Task requirements
Reproduce verbatim the rows between the line containing "You are a GUI" and the line containing "click(75, 38)", inclusive. Omit the pictures from your reproduction.

Supplied data

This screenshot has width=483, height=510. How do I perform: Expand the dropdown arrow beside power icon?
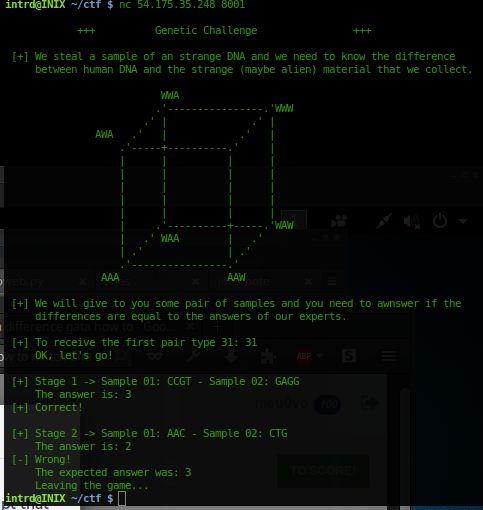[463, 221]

--

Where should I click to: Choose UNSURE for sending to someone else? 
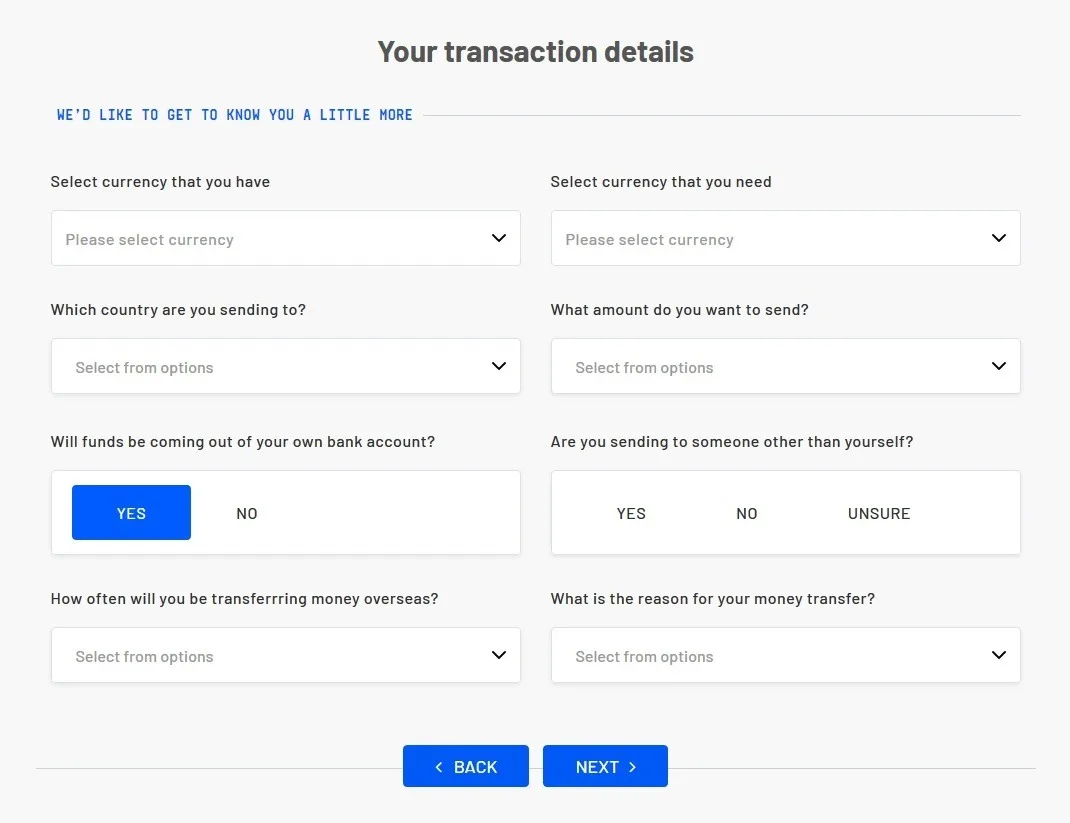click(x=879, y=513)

...

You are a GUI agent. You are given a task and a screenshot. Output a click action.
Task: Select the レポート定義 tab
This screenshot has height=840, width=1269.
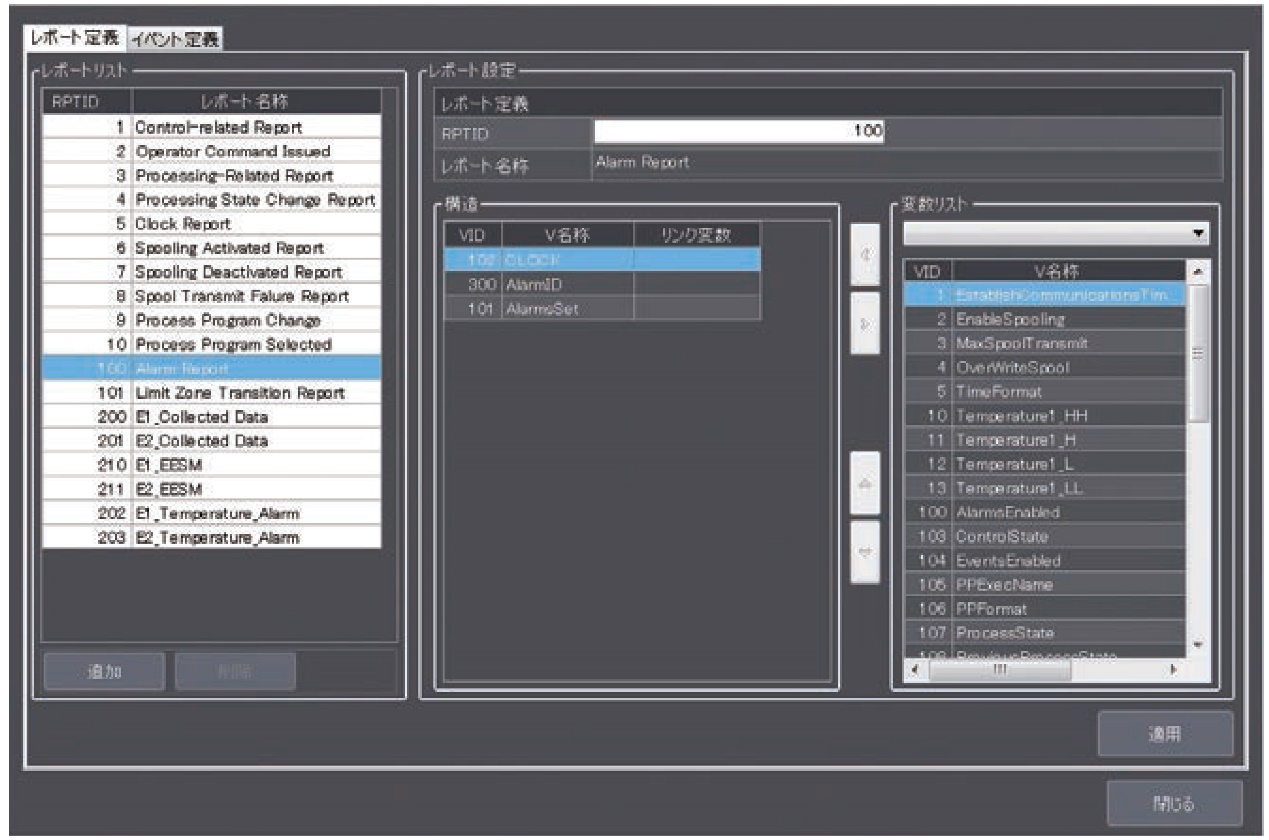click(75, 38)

Finished exercise
You are a GUI agent. You are given a task and a screenshot. Output a click action.
Task: Select the レポート定義 tab
This screenshot has height=840, width=1269.
click(75, 38)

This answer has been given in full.